__BRIEF__:
Render the portion of the records that opens with the line containing "You are a computer-use agent." and closes with the line containing "click(1023, 236)", both included, as a Markdown table with the columns Row and Line, giving each line a row number and omitting blank lines. Leave the pictures out of the table.

__GIVEN DATA__:
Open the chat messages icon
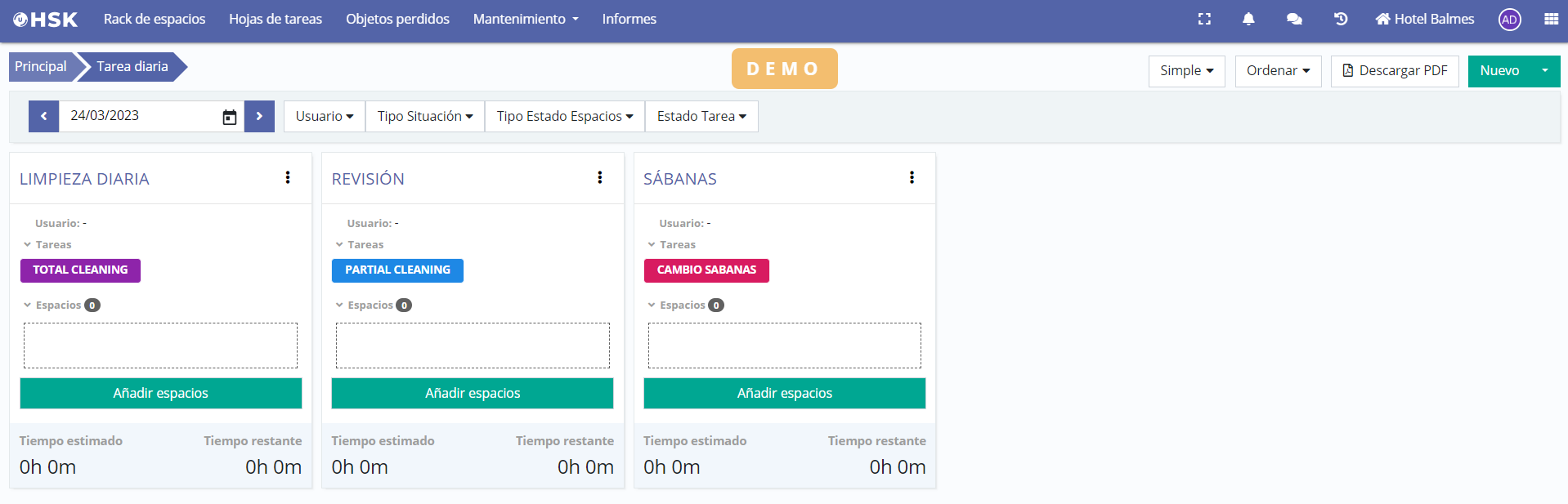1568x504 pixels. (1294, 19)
==
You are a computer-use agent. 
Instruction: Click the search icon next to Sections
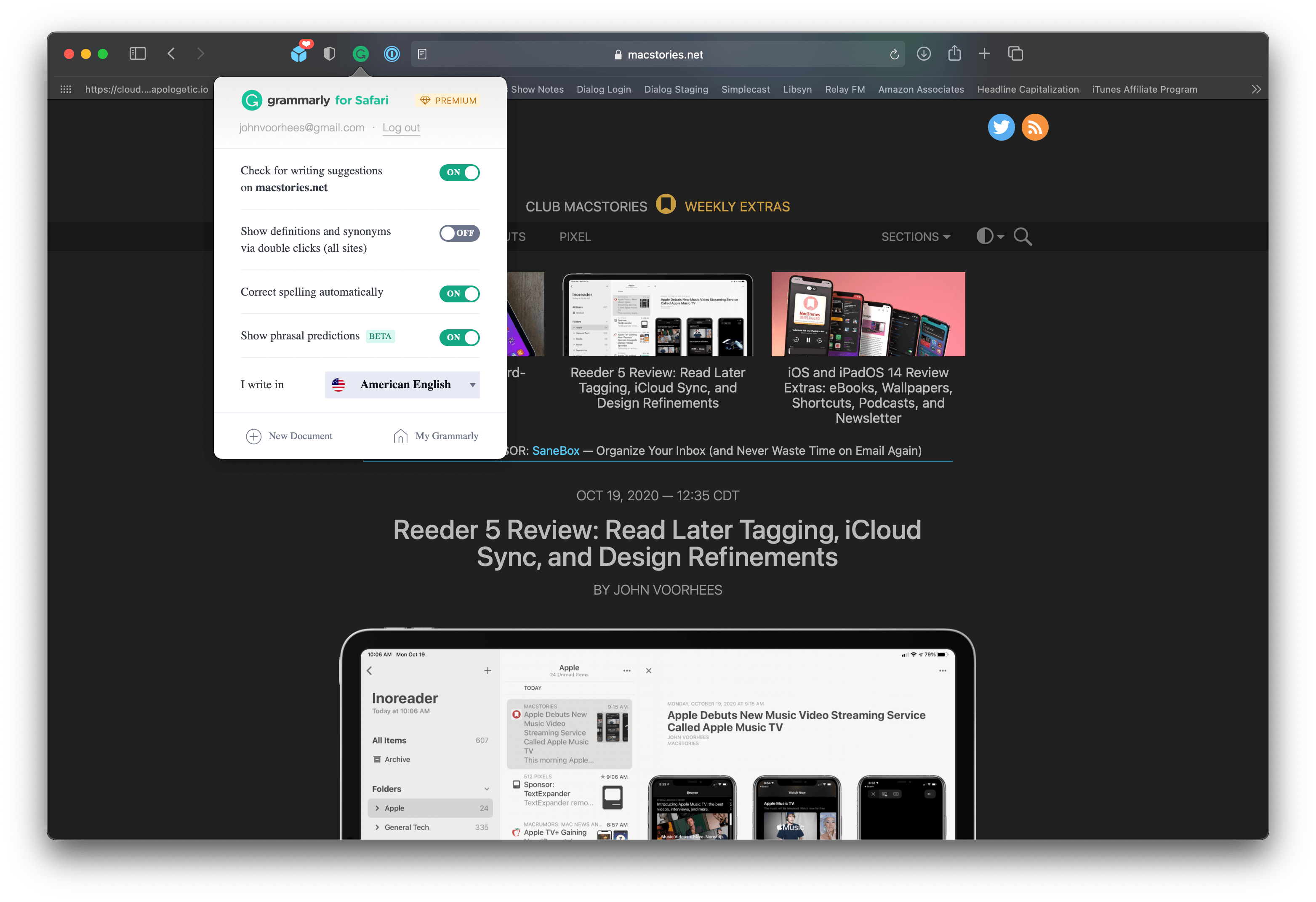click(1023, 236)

__FINAL RESULT__:
| Row | Line |
|---|---|
| 1 | You are a computer-use agent.  |
| 2 | Instruction: Click the search icon next to Sections |
| 3 | click(1023, 236) |